* Saved data entries:
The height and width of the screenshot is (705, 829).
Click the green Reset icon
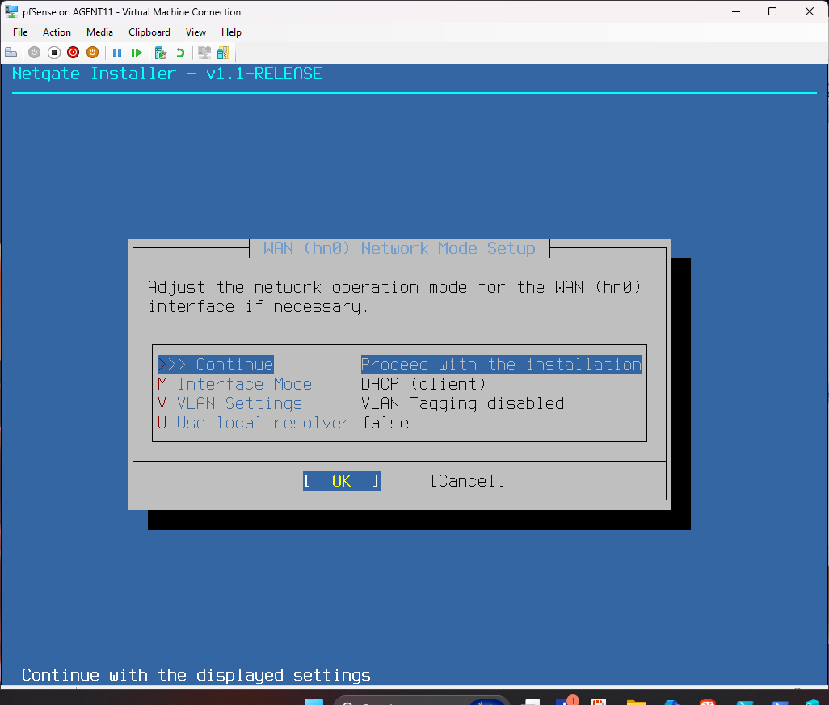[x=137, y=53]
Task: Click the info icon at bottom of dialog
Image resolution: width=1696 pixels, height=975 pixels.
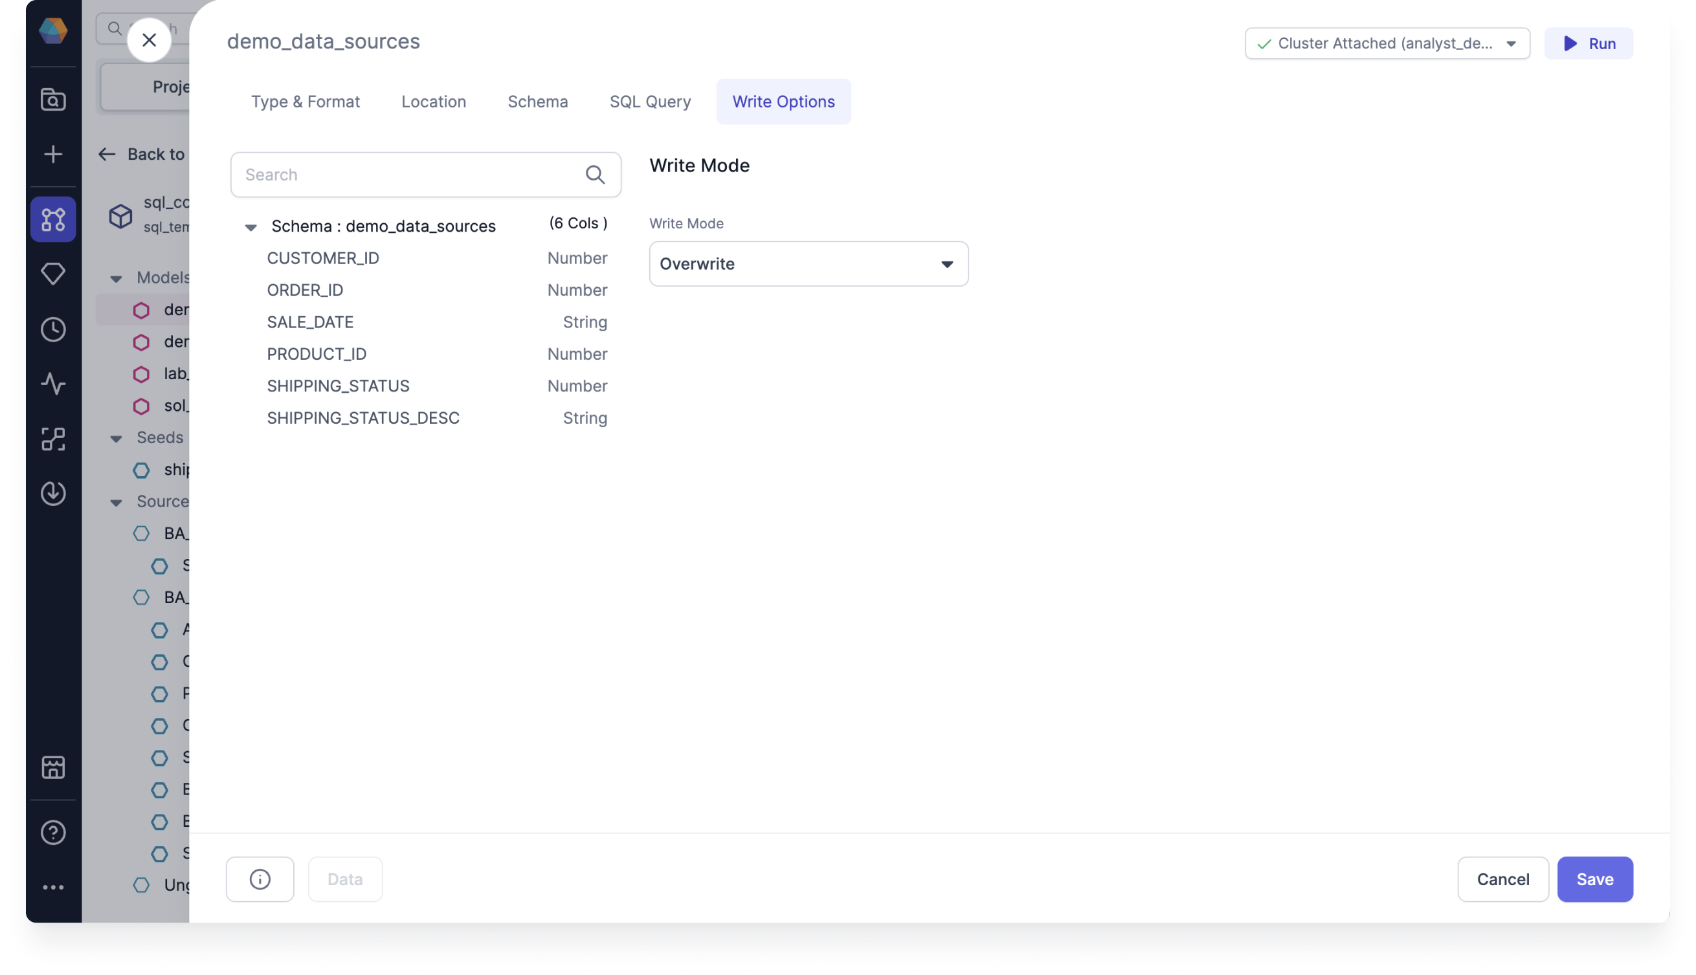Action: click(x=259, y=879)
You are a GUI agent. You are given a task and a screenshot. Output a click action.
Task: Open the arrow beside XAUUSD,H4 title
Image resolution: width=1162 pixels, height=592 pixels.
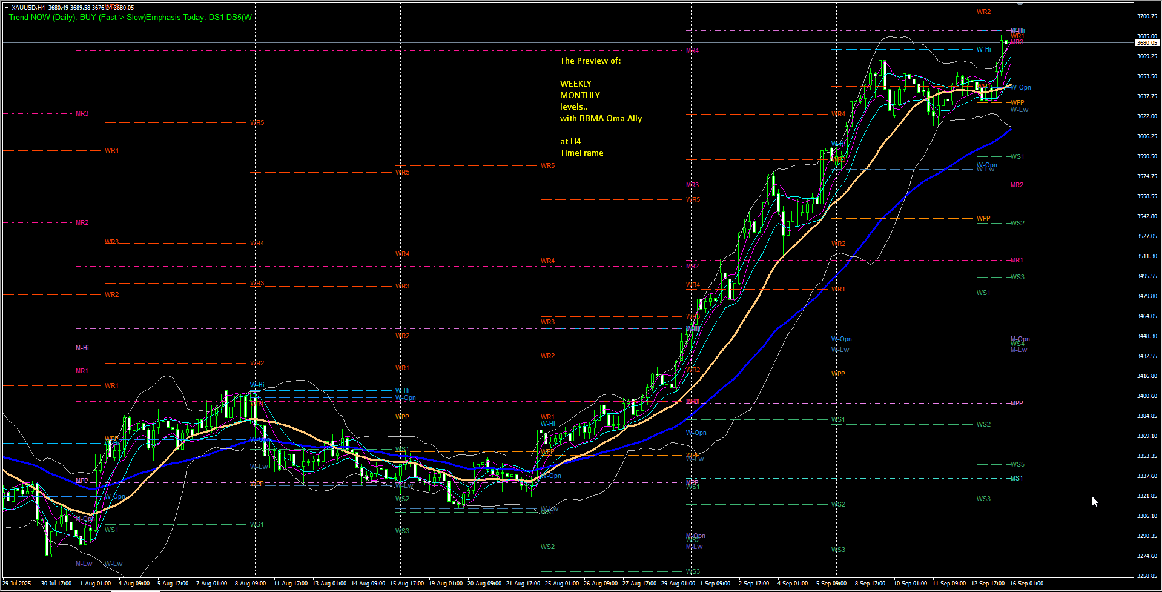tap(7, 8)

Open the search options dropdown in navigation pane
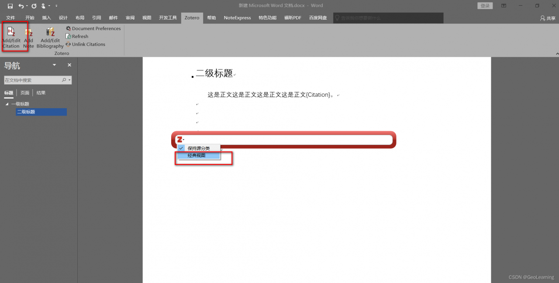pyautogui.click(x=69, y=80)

* Description of the task: Give again, unchanged, only the lines from the line containing "Image resolution: width=1696" to the last line of the records above. Pictures do not belong in the copy.

* Task output:
Image resolution: width=1696 pixels, height=975 pixels.
Action: click(x=259, y=879)
You are a GUI agent. You are given a task and a screenshot. Output a click action.
Task: Open the arrow beside XAUUSD,H4 title
Image resolution: width=1162 pixels, height=592 pixels.
tap(7, 8)

Open the search options dropdown in navigation pane
pyautogui.click(x=69, y=80)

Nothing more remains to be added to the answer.